Stated exercise A →
For the passage below on the Philippine Lawyer's Oath, decide whether each statement agrees with it. Answer yes or no for each, and quote the words of the passage that settle it.
(i) The revised oath was promulgated on April 11, 2023.
(ii) The revised oath replaced an oath from 1998.
(iii) The closing words "So help me, God" are said when a lawyer affirms rather than swears.
Stated exercise B →
From the passage below on the Philippine Lawyer's Oath, extract word for word the part that opens with the words containing "The Lawyer's Oath" and closes with "identities, and communities.".
Stated exercise C →
Using the passage below on the Philippine Lawyer's Oath, answer these questions:
(i) Which Rule of the Rules of Court formerly held the 1988 oath?
(ii) To what does the person taking the oath declare fealty?
(iii) With what qualities does the person taking the oath promise to discharge the duties and responsibilities?

═══ Supplied passage ═══

The Lawyer's Oath is the sworn undertaking every Philippine attorney makes before admission to the Bar. It was substantially revised in 2023 under A.M. No. 22-09-01-SC — the Code of Professional Responsibility and Accountability (CPRA) — replacing the 1988 oath formerly found in Rule 138 of the Rules of Court. The revised text adds express commitments to work for justice, ensure equitable access to justice, and safeguard the rights of all persons, identities, and communities.
The Oath itself (2023 revised text)
The revised Lawyer's Oath, adopted as part of the CPRA and promulgated as A.M. No. 22-09-01-SC on April 11, 2023, reads in full:
"I, (name), do solemnly swear (affirm) that I accept the honor, privilege, duty, and responsibility of practicing law in the Philippines as an Officer of the Court in the interest of our people. I declare fealty to the Constitution of the Republic of the Philippines. In doing so, I shall work towards promoting the rule of law and a regime of truth, justice, freedom, love, equality, and peace. I shall conscientiously and courageously work for justice, as well as safeguard the rights and meaningful freedoms of all persons, identities and communities. I shall ensure greater and equitable access to justice. I shall do no falsehood nor shall I pervert the law to unjustly favor nor prejudice anyone. I shall faithfully discharge these duties and responsibilities to the best of my ability, with integrity, and utmost civility. I impose all these upon myself without mental reservation nor purpose of evasion. [For oaths] So help me, God. (Omit for affirmations)."

═══ Supplied information ═══

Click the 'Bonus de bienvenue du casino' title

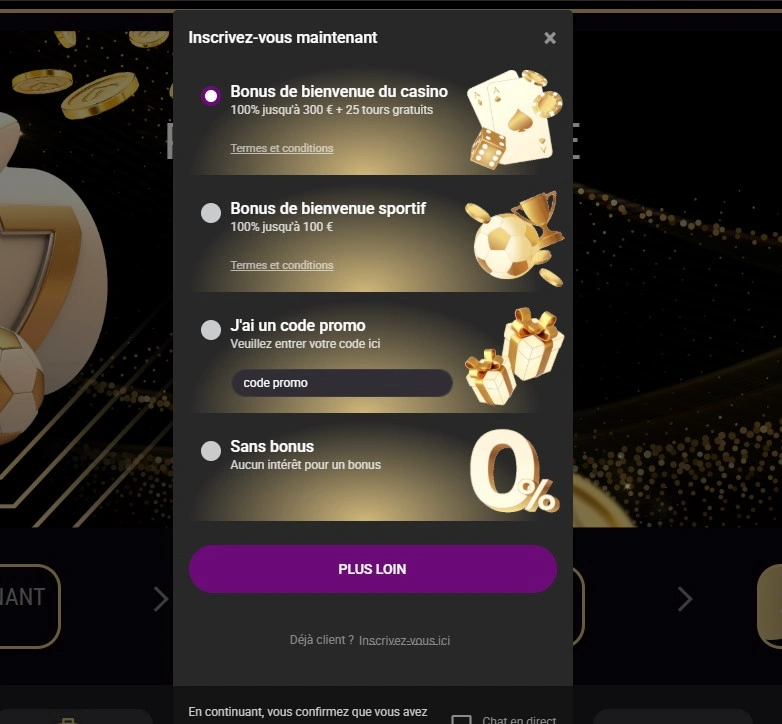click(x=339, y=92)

═══
═══ Supplied information ═══

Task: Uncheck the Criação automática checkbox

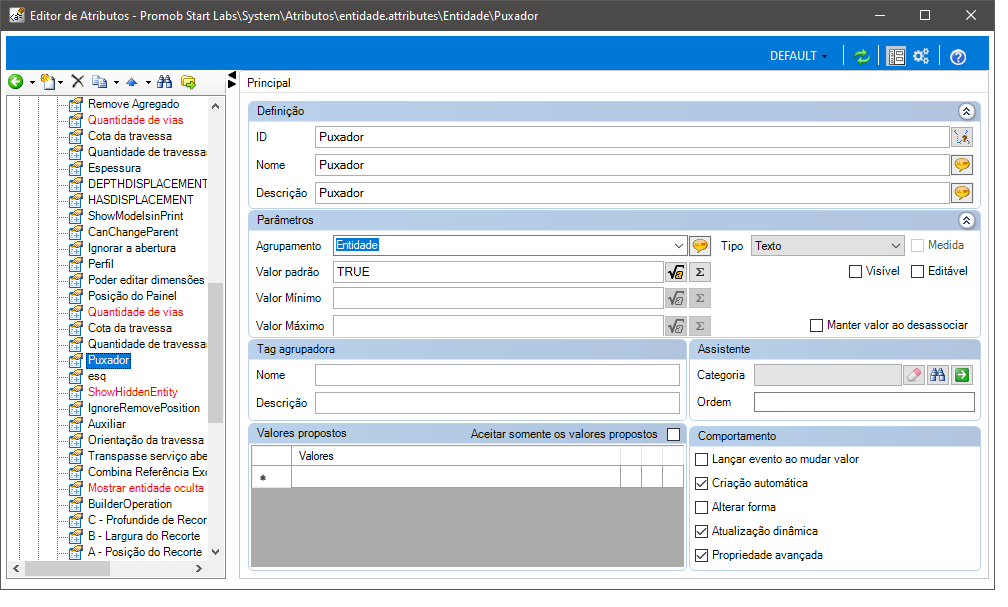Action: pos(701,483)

═══

Written response A →
(i) Yes: "promulgated as A.M. No. 22-09-01-SC on April 11, 2023"
(ii) No: "replacing the 1988 oath formerly found in Rule 138 of the Rules of Court"
(iii) No: "So help me, God. (Omit for affirmations)."

Written response B →
The Lawyer's Oath is the sworn undertaking every Philippine attorney makes before admission to the Bar. It was substantially revised in 2023 under A.M. No. 22-09-01-SC — the Code of Professional Responsibility and Accountability (CPRA) — replacing the 1988 oath formerly found in Rule 138 of the Rules of Court. The revised text adds express commitments to work for justice, ensure equitable access to justice, and safeguard the rights of all persons, identities, and communities.

Written response C →
(i) Rule 138.
(ii) The Constitution of the Republic of the Philippines.
(iii) To the best of their ability, with integrity, and with utmost civility.